San Antonio has plenty of water to serve its residents and businesses despite the lingering drought, San Antonio Water System staff told board members Tuesday. However, as the region’s growth continues, the utility will have to grow its water resources to keep pace, officials said.
SAWS staff presented the first draft of the utility’s 2024 Water Management Plan to its board, a belated edition of SAWS’ five-year water management plan that outlines new projections for the region’s growing water needs and how the utility plans to address them. The utility’s updated plan accounts for more intense weather from climate change, San Antonio’s booming population, the region’s economic growth and residents’ continued efforts to conserve.

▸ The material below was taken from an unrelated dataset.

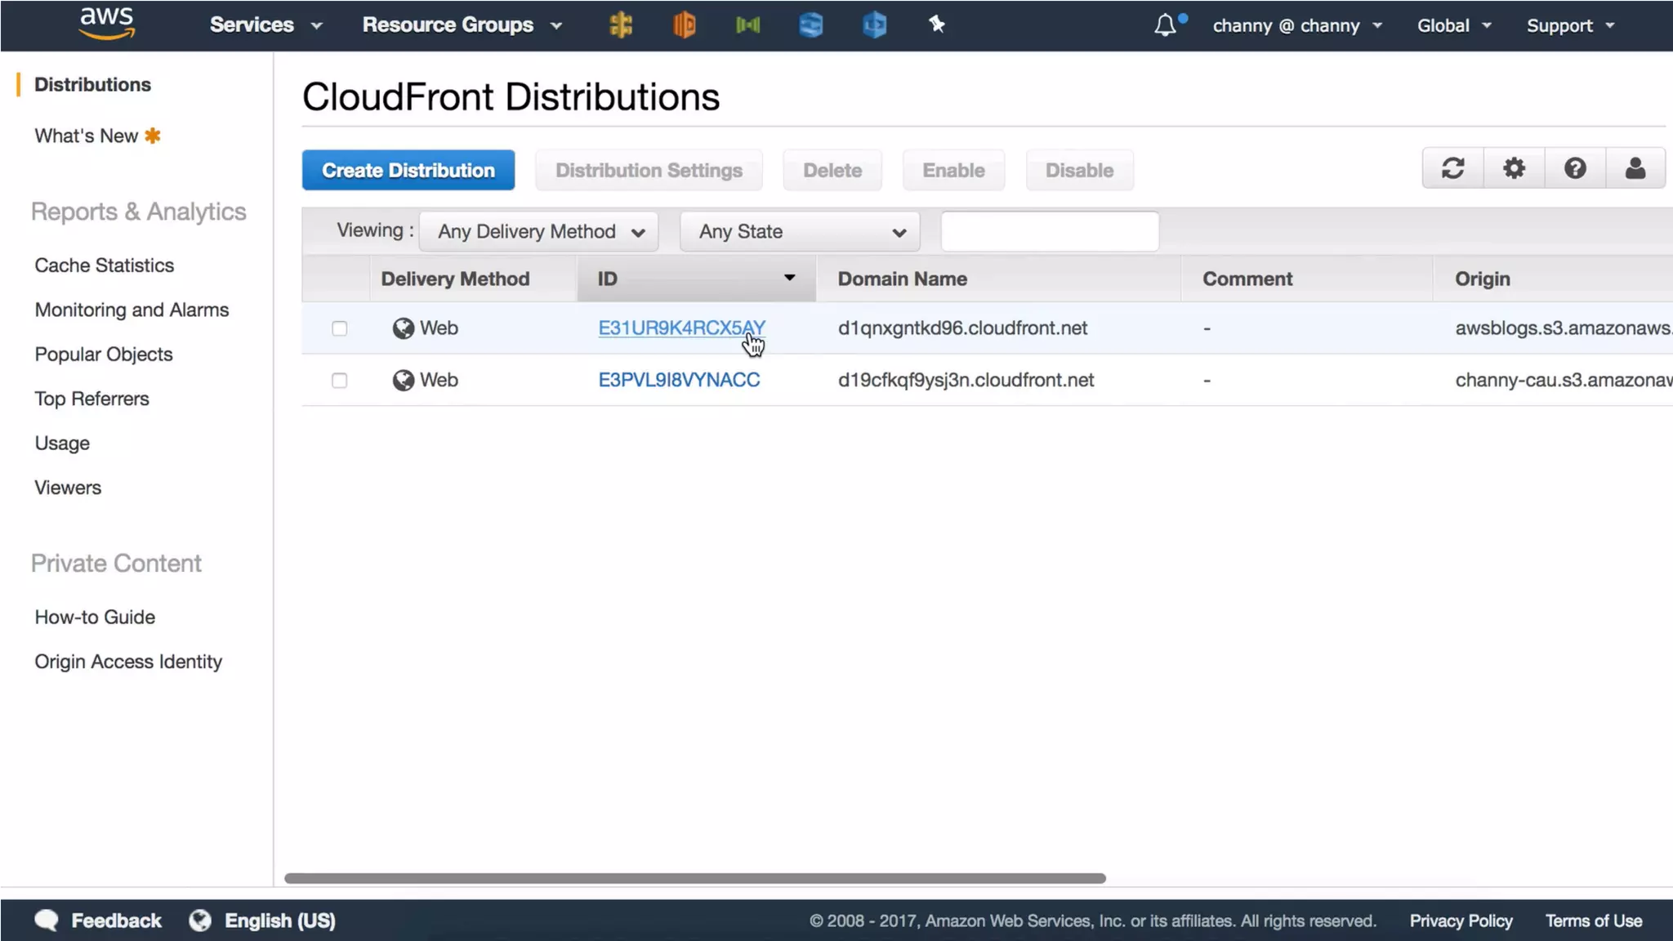Screen dimensions: 1673x941
Task: Open the Any Delivery Method dropdown
Action: click(539, 232)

While the utility’s 2017 Water Management Plan, the most recent iteration, based SAWS’ water management goals on a “hybrid drought” that combined the worst characteristics of Texas’ drought of record from the 1950s and the region’s 2011-2014 drought, the updated plan bases the utility’s goals on weather that is even drier and hotter, said Donovan Burton, senior vice president of water resources and governmental relations.
“We normally [update the plan] every five years …. [but] we actually chose to wait a bit longer because in ’22 and in ’23 we faced historic drought and we thought it would be good to use the historic drought [conditions] in our actual plan to make sure to challenge our assumptions,” Burton said. “We learned some very important lessons — some of them very hard, some of them very good.”

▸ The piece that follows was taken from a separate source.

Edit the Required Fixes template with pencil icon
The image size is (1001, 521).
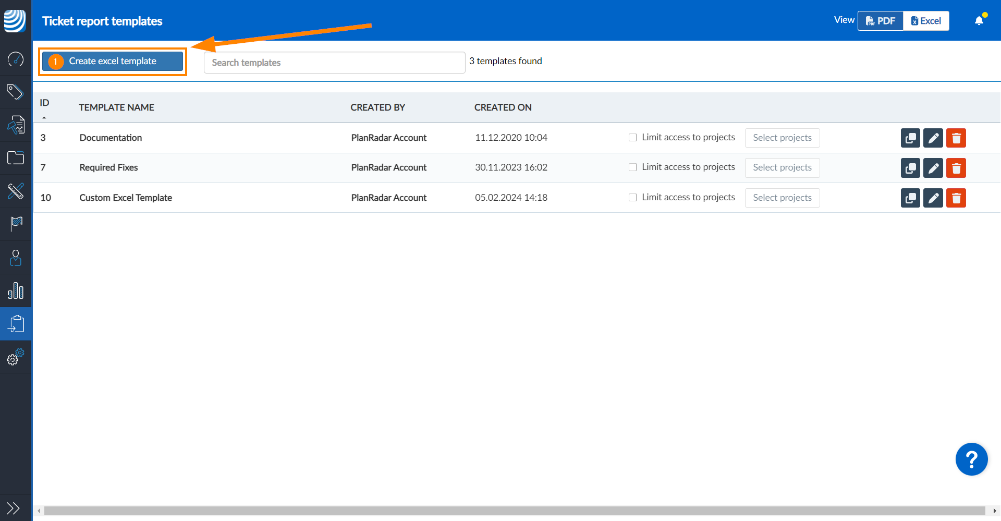(933, 168)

Lessons learned over the past two extremely hot, dry years have helped SAWS to create a more comprehensive drought plan, Burton said, adding the plan still also factors in flexibility for unforeseen circumstances.
“We think a lot of our future supplies can come from either expanding what we already have in place, or from our own projects that we have coming up,” he said. “We are also exploring other projects with other agencies.”

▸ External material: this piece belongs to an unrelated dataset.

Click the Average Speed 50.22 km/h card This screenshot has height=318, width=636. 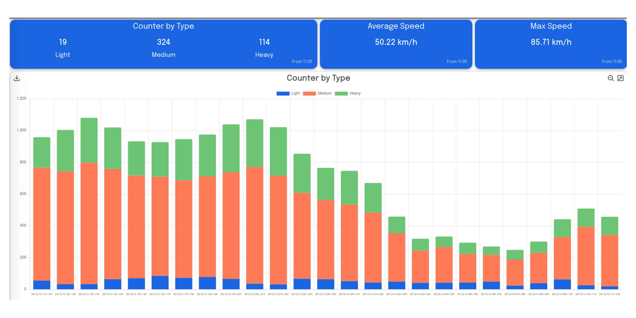point(396,42)
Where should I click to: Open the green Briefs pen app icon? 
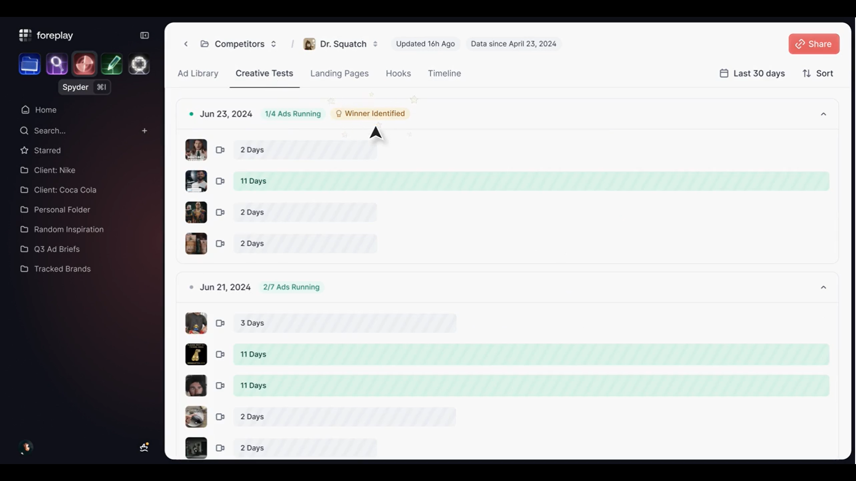click(x=111, y=65)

The utility aims to finalize the draft of the plan by March 1. The updated plan will require approval by the SAWS board of trustees and the San Antonio City Council before it can go into effect, officials said.
Thirsty for growth
While San Antonio residents and businesses have gotten better at conserving water over the past four decades, growth — both of the area’s population and economy — is driving up the region’s demand for water, said SAWS Manager of Water Resources Steven Siebert.
San Antonians have decreased the gallons per capita per day they use by roughly half since 1982, from 225 gallons per capita per day to roughly 122 gallons per capita per day in 2022. However, region-wide demand for water has been steadily rising over that same time period and is expected to continue to grow over the next five decades, Siebert said.
While the 2017 plan accounted for growth, its population projections were somewhat off, Siebert noted. The 2024 plan accounts for even faster growth than SAWS previously projected.

A changing climate that is experiencing more intense bouts of heat, drought, cold and flooding is also driving a need for more water as the utility works to shore up water in its aquifer storage and recovery (ASR) system, Siebert said. An aquifer storage and recovery system works like an underground water bank, where a utility can store extra water during times of plenty so it can access that water during times of drought.
SAWS foresees it will likely need to use water from its aquifer storage and recovery system in the future to meet gaps between demand and supply, which requires growth of the system and its reserves, Siebert explained.
“We’ve gotten a very good ability to see how the ASR works these past couple of years,” Burton told the board. “We put that into the [new] supply model.”
Expanding existing sources
SAWS plans to manage for forecasted gaps by expanding several of its existing sources, Siebert said.
Echoing its sister utility CPS Energy, which is actively expanding its generation portfolio to keep up with local growth, SAWS will continue to strive to make conservation its leading “new source,” Siebert said.
The utility has updated its conservation plan to reflect new strategies and techniques, including more proactive leak detection through replacing older water mains and leveraging new smart meter data to spot leaks quickly, he said. The utility has also expanded and updated its drought restrictions to discourage extra water use during periods of severe drought, and has closed several loopholes heavy irrigators were using to pay less for water.
Should severe drought conditions continue as they have for the past two years, SAWS could be up against its first demand-versus-supply gap in 2035 and 2036, according to its latest projections. It plans to plug this by expanding its water supplies from the Carrizo Aquifer, Siebert said. Under these conditions, a second gap could happen in 2042 and another in 2056.
SAWS plans to expand its brackish water desalination operations for the Edwards and Wilcox aquifers over the next two decades to meet those gaps, he added. Burton added SAWS may also continue to look for other sources outside of the immediate area, as it did with the Vista Ridge pipeline project, which draws water from Burleson County, to meet demand if it “makes the most sense.”
“However, it’s good to know that we do have our water future in our hands with those other supplies that we already have in place,” he said.